_Esercizi_.
a: Stabilisci se ciascuna affermazione concorda con il testo sul Risorgimento siciliano, rispondendo sì o no e citando le parole decisive del testo. (i) Il libro di Carlo Avarna su Ruggero Settimo uscì nel 1928 presso Laterza. (ii) La rivoluzione di Palermo ebbe inizio il 25 marzo 1848. (iii) La corona di Sicilia fu offerta al figlio primogenito di Carlo Alberto.
b: Prosegui il testo sul Risorgimento siciliano a partire dall'ultima frase riportata.

_Testo di riferimento_.
=====

Gianfranco Miccichè, Sottosegretario alla Presidenza del Consiglio dei Ministri, membro della Camera dei Deputati, autorevole sostenitore del Presidente della Regione Siciliana, il quale non potrebbe reggersi senza il suo appoggio, dichiara che le “nostre disgrazie” (nostre di Siciliani, intende), “sono iniziate proprio con l’Unità” d’Italia. La frase si legge, nero su bianco, nell’intervista rilasciata l’8 giugno 2010 al giornale telematico “Siciliaoggi.net“.

Anni fa ebbi l’occasione di studiare un pregevole libro, “Ruggero Settimo nel Risorgimento Siciliano”, pubblicato nel 1928 dalla Casa Editrice Laterza di Bari, scritto da un aristocratico siciliano, Carlo Avarna (1885-1964), duca di Gualtieri. Avarna è noto agli storici anche per aver pubblicato, nel maggio del 1925, un libro, titolato “Il fascismo” presso l’Editore Piero Gobetti.

Richiamo, rapidamente, qualche passaggio storico. 11 dicembre 1816: Ferdinando di Borbone, IV come re di Napoli e III come re di Sicilia, dispone con proprio decreto l’unificazione dei due regni e diventa Ferdinando I delle due Sicilie. I Siciliani mal sopportano questa decisione, considerato che il Regno di Sicilia risaliva al 27 settembre dell’anno 1130, quando fu incoronato Ruggero II di Altavilla. Come ha scritto Carlo Avarna, il re Borbone conculcava le “secolari autonomie dell’Isola che trentacinque re avevano, per circa otto secoli, rispettate ed alle quali, per la prima volta, si era voluto attentare nel 1816” (op. cit, p. 269).
12 gennaio 1848: inizia la rivoluzione a Palermo; i palermitani precedono ogni altro popolo europeo, in un anno in cui quasi tutta Europa sarà sconvolta da moti rivoluzionari.

25 marzo 1848: nella Chiesa di San Domenico a Palermo s’inaugura il General Parlamento di Sicilia. Quel Parlamento esprimeva una classe dirigente di straordinaria qualità, quale, purtroppo, la Sicilia non conoscerà mai più. Ne facevano parte, tra gli altri, Francesco Ferrara, Francesco Paolo Perez, Filippo Cordova, Michele Amari, Emerico Amari, Vito D’Ondes Reggio, Matteo Raeli, Francesco Crispi, Giuseppe La Farina. Molti di loro poi sarebbero stati protagonisti della storia nazionale italiana.

13 aprile 1848: il Parlamento siciliano proclama, solennemente, che: “Ferdinando II e la sua dinastia sono decaduti dal trono di Sicilia”. La corona viene allora offerta al duca di Genova, figlio secondogenito di Carlo Alberto re di Sardegna. Secondo quanto deliberato, sarebbe dovuto diventare Alberto Amedeo I, re dei Siciliani (cfr. op. cit., p. 146). Le trattative con la Corte di Torino furono travolte dagli eventi: il 25 luglio del 1848 i Piemontesi furono sconfitti a Custoza dagli Austriaci.

=====

_Righe di dati_.
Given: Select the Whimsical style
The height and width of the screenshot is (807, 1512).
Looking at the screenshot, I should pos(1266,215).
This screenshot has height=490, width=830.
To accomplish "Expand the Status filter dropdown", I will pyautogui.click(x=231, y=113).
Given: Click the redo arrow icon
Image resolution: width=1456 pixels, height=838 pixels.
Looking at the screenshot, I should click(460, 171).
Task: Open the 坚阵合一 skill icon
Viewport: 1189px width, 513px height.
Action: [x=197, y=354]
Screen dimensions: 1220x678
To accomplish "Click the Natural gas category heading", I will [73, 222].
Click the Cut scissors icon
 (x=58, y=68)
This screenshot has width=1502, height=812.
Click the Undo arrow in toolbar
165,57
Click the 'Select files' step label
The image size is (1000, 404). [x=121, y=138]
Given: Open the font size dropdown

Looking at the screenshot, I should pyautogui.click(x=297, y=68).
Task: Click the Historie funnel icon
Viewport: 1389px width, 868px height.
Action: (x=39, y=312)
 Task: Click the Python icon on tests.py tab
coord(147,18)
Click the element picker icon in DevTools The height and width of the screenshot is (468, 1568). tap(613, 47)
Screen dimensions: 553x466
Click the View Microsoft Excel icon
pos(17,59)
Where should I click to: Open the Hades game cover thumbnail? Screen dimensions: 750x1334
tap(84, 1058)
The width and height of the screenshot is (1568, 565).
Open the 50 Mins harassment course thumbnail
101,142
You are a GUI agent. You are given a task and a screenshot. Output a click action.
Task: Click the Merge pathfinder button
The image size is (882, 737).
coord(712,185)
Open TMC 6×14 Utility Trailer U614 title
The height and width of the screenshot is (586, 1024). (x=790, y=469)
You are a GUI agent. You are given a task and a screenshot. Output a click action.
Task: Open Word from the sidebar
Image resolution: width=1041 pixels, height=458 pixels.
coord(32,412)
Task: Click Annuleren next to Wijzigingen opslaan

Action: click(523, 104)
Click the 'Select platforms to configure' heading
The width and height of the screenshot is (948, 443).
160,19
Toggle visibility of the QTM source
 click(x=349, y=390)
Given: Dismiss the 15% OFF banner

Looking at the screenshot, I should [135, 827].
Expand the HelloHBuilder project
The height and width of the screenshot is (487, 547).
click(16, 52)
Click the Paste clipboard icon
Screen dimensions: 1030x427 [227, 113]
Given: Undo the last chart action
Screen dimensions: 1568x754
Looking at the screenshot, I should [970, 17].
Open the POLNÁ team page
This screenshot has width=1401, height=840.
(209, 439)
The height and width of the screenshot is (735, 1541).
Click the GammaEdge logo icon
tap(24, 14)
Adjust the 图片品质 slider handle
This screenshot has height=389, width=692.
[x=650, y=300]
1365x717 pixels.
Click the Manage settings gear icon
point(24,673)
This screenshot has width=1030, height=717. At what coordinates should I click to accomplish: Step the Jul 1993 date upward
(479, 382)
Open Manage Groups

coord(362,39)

=====

_Soluzioni_.
a:
(i) Sì: "pubblicato nel 1928 dalla Casa Editrice Laterza di Bari".
(ii) No: "12 gennaio 1848: inizia la rivoluzione a Palermo".
(iii) No: "figlio secondogenito di Carlo Alberto re di Sardegna".

b:
Il 3 novembre del 1860: Ruggero Settimo (1778-1863), dei principi di Fitalia, che aveva presieduto l’Esecutivo siciliano durante il glorioso biennio 1848-1849, scrive al Cavour: “Ella ha, con ragione, veduta nella politica seguita dal governo provvisorio del 1848 la tendenza alla nazionalità italiana sotto la dinastia di Savoia, sebbene si manifestasse nella forma che le condizioni politiche di quell’epoca permettevano … Sono convinto che la libertà non può essere senza l’ordine interno, garanzia della prudente conservazione e del saggio progresso. Tutti questi beni ci può soltanto garantire la costituzione dell’Italia in monarchia costituzionale sotto quel re, che alta, incontaminata ha mantenuta la bandiera dell’indipendenza e della libertà italiana. Tutte le varie regioni d’Italia hanno sentito e compreso questo vero, e quindi la nobile gara a sacrificare sull’altare della Patria i vieti e dannosi pregiudizi del gretto municipalismo. La Sicilia non voleva, né poteva essere meno italiana delle altre regioni: il suo unanime ed entusiasta voto per l’annessione ne fu prova” (cfr. op. cit., p. 259).

C’è sempre la tendenza a riscrivere la storia, secondo quelle che si ritengono le convenienze politiche del momento; ma dalle vicende di tutto il Risorgimento siciliano si coglie un significato che nessuno, documenti alla mano, può contestare: la classe dirigente siciliana non perdonò mai ai Borboni di avere prima giurato, poi tradito, la Costituzione siciliana del 1812. Tutti i moti furono sempre ispirati dalla pressante volontà di essere indipendenti da Napoli. A Messina, Ferdinando II di Borbone continua ad essere ricordato come “re bomba”; nomignolo conquistato per i devastanti cannoneggiamenti dell’artiglieria borbonica, ai quali la città resistette orgogliosamente per mesi e mesi nel 1848. L’adesione alla causa italiana fu avvertita come l’opportunità storica di inserire l’Isola in un contesto di più vasto respiro, dove le più ampie forze di una grande Nazione avrebbero potuto convergere e sostenersi reciprocamente, nell’obiettivo del comune progresso civile ed economico.

Non sto a ripetere i volgari attacchi che Miccichè ha mosso contro la memoria di Garibaldi. Riportarli sarebbe attribuire loro importanza e amplificarli.
Il Regno Borbonico cadde perché era marcio fino al midollo, minato dalla sfiducia, tradito in primo luogo da quanti, per i ruoli ricoperti, avrebbero dovuto sostenerlo e difenderlo.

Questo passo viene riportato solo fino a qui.